— Begin —

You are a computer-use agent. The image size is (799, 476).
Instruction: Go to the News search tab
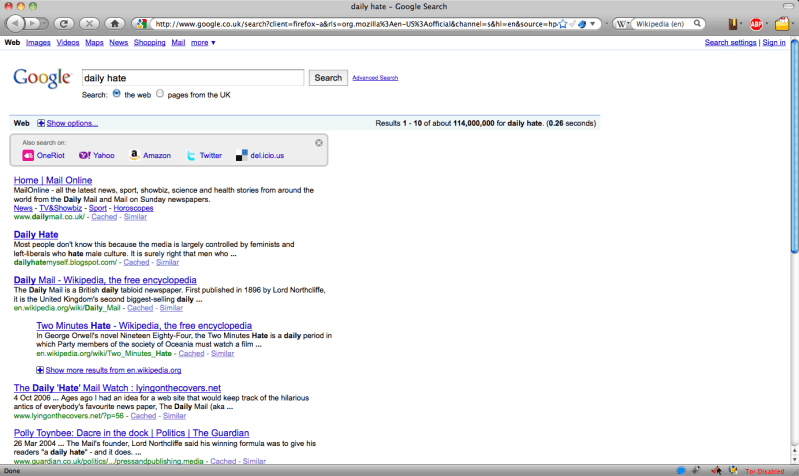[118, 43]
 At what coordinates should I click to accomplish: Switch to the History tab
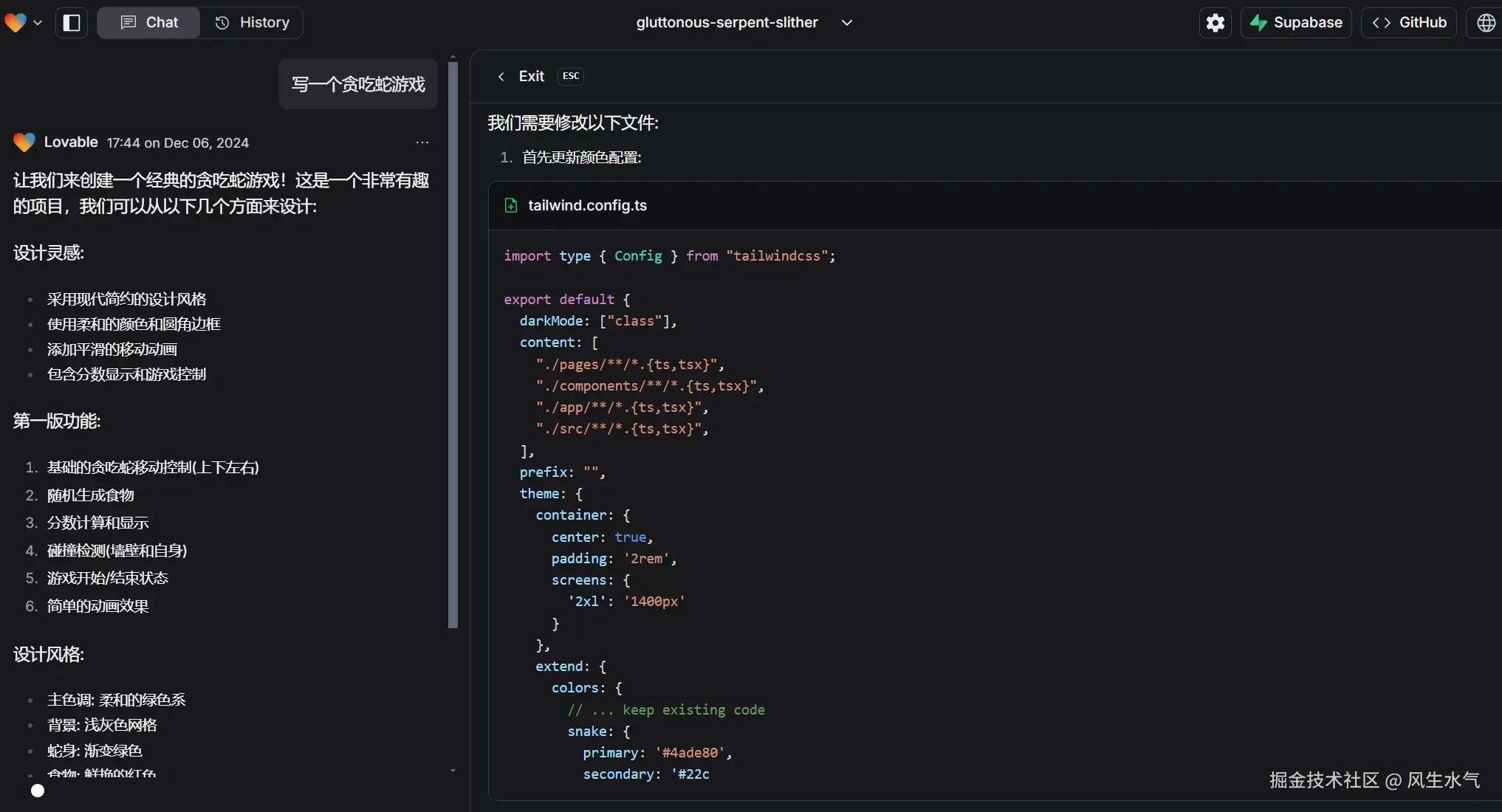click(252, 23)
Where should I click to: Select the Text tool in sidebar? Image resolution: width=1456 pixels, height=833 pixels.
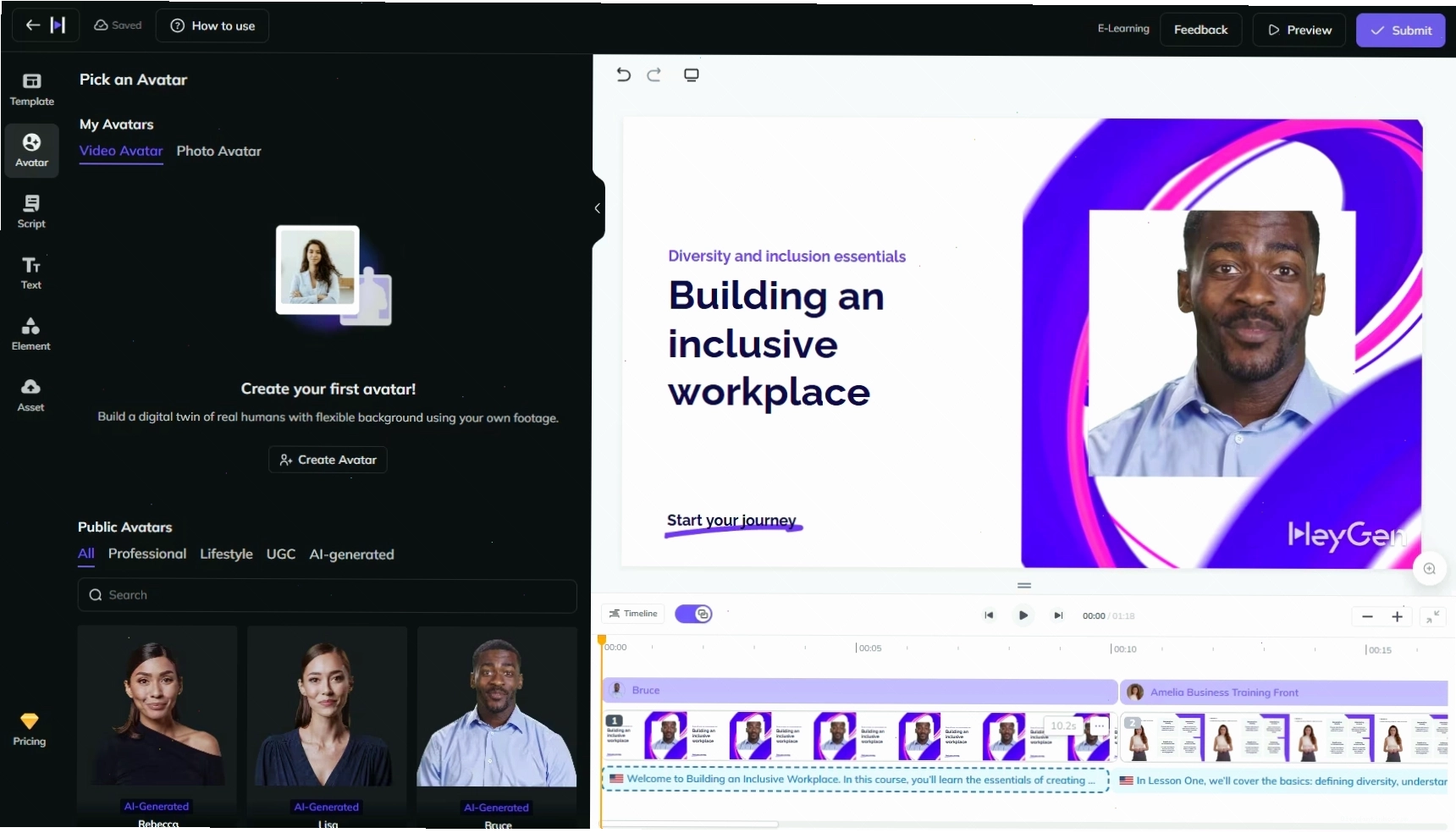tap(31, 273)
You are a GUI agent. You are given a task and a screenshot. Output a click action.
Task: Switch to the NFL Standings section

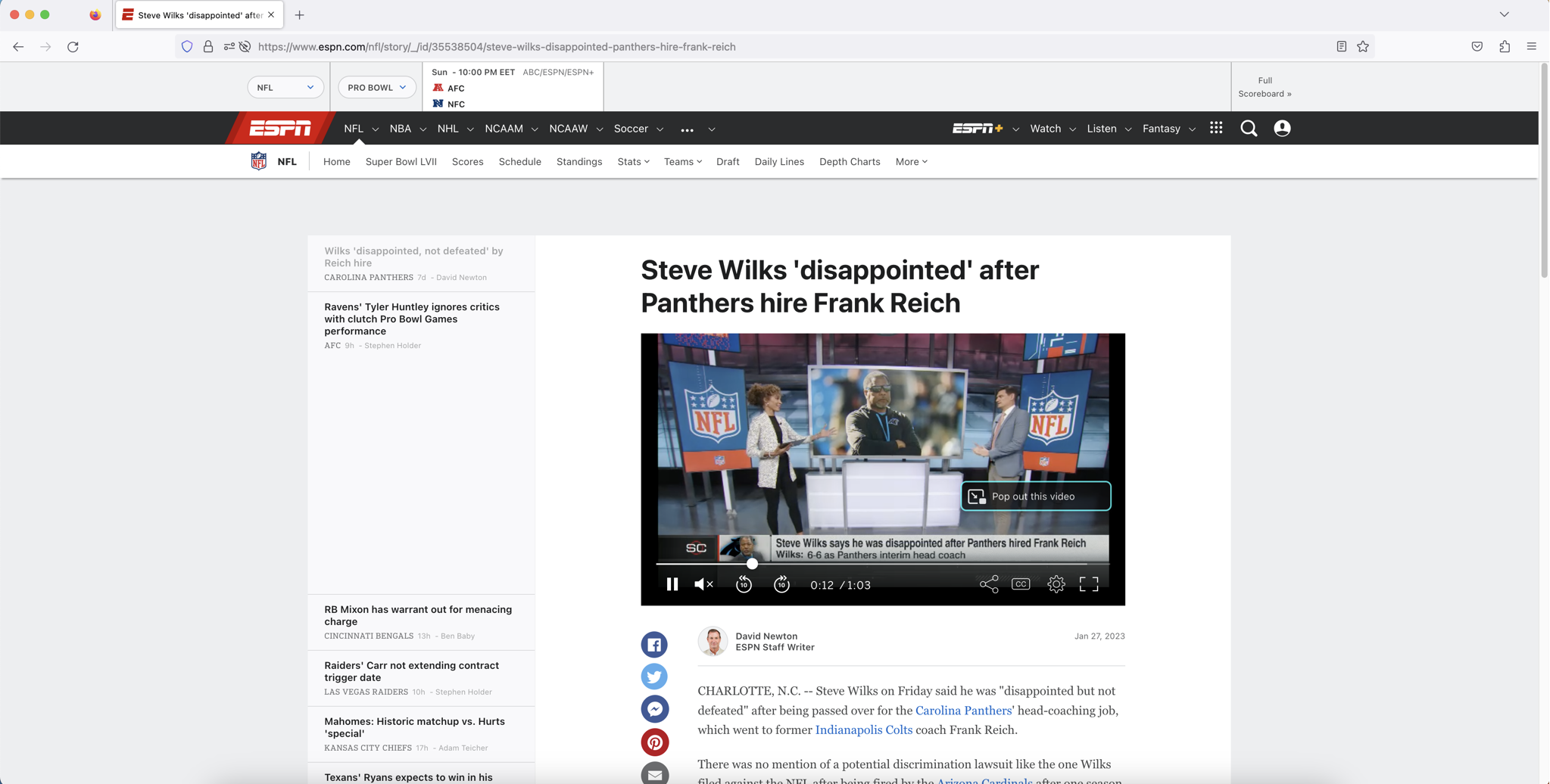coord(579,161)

— End —

Render the material above as a Markdown table with the columns "Row" and "Line text", numbering each row and omitting blank lines. Leave the pictures out of the table.

| Row | Line text |
|---|---|
| 1 | You are a computer-use agent. The image size is (799, 476). |
| 2 | Instruction: Go to the News search tab |
| 3 | [118, 43] |
| 4 |  At what coordinates should I click to accomplish: Switch to the History tab |
| 5 | click(252, 23) |
| 6 | Where should I click to: Select the Text tool in sidebar? Image resolution: width=1456 pixels, height=833 pixels. |
| 7 | tap(31, 273) |
| 8 | You are a GUI agent. You are given a task and a screenshot. Output a click action. |
| 9 | Task: Switch to the NFL Standings section |
| 10 | coord(579,161) |